EV Financing: Unlocking Mass Adoption
Financing is another critical aspect for EV adoption outside metro cities. Many buyers in smaller cities are dependent on loans. Also, EV financing is usually stigmatised and is considered less favourable than for standard vehicles. Concerns around battery depreciation, resale value and limited secondary markets lead to higher interest rates, shorter tenures, plus steeper down payments.
"GST rationalisation can play a pivotal role here. Lowering taxes on EV loan processing fees, leasing charges, and insurance can reduce monthly costs and make EMIs more manageable. For instance, bringing financing services under the concessional GST rate could enable lenders to offer more competitive interest rates and longer tenure options," said Nehal Gupta.
Combined with flexible subscription and lease models, these measures can broaden access for first-time EV buyers in smaller towns, helping overcome upfront affordability barriers.
Complementing GST Reform with Local Incentives
Tax rationalisation achieves its full potential only when paired with state-level incentives. Many states already provide road tax exemptions, registration fee waivers, and local subsidies under various schemes. Some of them are FAME-II and PM E-Drive.
"But awareness and adoption remain concentrated in non-metro markets. Extending these benefits to semi-urban and smaller cities, coupled with effective dealer communication, can make EV ownership more visible and attainable," commented Nehal Gupta.

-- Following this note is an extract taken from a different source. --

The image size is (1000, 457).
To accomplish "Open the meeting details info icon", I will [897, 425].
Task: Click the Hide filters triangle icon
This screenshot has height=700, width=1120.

Furthermore, expansion under the PM E-Drive scheme, with Rs 2,000 crore allocated for nationwide charging infrastructure, intends to encompass smaller towns and rural areas. When coupled with GST reforms and supportive financing, these initiatives can make an inclusive ecosystem - where EVs will not just become aspirational but also affordable for an extensive population.
Driving the Next Phase of EV Adoption
India's clean mobility journey now hinges on the effective convergence of tax, financing, and infrastructure policies.
"While retaining the 5% GST on EVs has been a positive step, extending rationalisation to charging, battery services, and financing is imperative for mass adoption," said Nehal Gupta, Founder and MD, Accelerated Money For U.
According to the recent market projections, the global EV sector market size is projected to surpass USD 2 trillion by 2033.
In addition, India is poised to be among the fastest-growing markets. Sustaining this growth will demand affordability at the grassroots level. With appropriately calibrated GST reforms, affordable financing, and fair infrastructural assistance, EVs may become not just a sustainable but also an economically feasible option for millions of families in Tier II and Tier III cities.